パメラ・コールマン・スミスは「白の聖性」を発明したわけではない。ヘブライ語聖書は最高の聖務の日に大祭司に麻の衣を定める(『レビ記』16:4)。ローマ宗教は白衣の祭司(flamen)と「白く塗られた者」(candidatus、公職候補者の語源)を知っていた。キリスト教図像学は白百合を「白いバラ」(rosa alba)すなわち聖母の純潔の花として読み、復活したキリストと天使たちを輝く白で描く。中世ヨーロッパの長い期間、王妃の喪は白だった(フランス宮廷の「le deuil blanc」は十六世紀まで残った)。やがて黒が支配的な喪服色として定着するが、それ以前の二つの読み——婚と喪——は決して遠くなかった。両者はともに「日常的な使用から取り出された身体」を指すのである。

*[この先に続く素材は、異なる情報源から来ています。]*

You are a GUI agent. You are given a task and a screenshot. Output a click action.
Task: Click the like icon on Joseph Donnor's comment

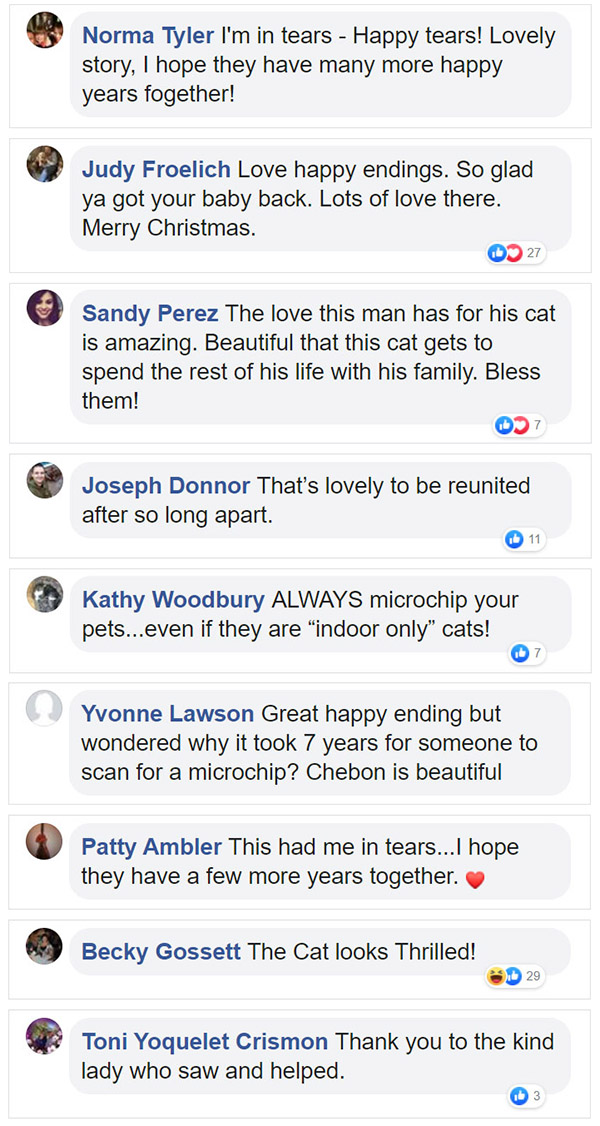(x=515, y=540)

工法上の読みは並走する。最初期のラテン語錬金術論考からパラケルススを経て十七世紀の薔薇十字の集成にいたるまで、ヘルメス派は大いなる業の色階を四段——nigredo(黒化)・albedo(白化)・citrinitas(黄化)・rubedo(赤化)——として伝える。そのうち albedo すなわち白化は「洗白」——魂が最初の暗黒から洗い清められ、さらなる炉火の前に置かれる時である。ユング『神秘的合一』(Mysterium Coniunctionis, 1955-56)はこの全色階を心の過程として読む——白化とは「無意識が、怯まず眼を合わせられるほどには照らされたが、いまだ完全に統合されていない」、その瞬間である。デッキの諸々の白——愚者のバラ、力の衣、死神の馬、太陽の馬、審判の旗——は、約四千年ぶんの土台のうえに立つ。それらは「黒の後・金の前」の瞬間の姿なのである。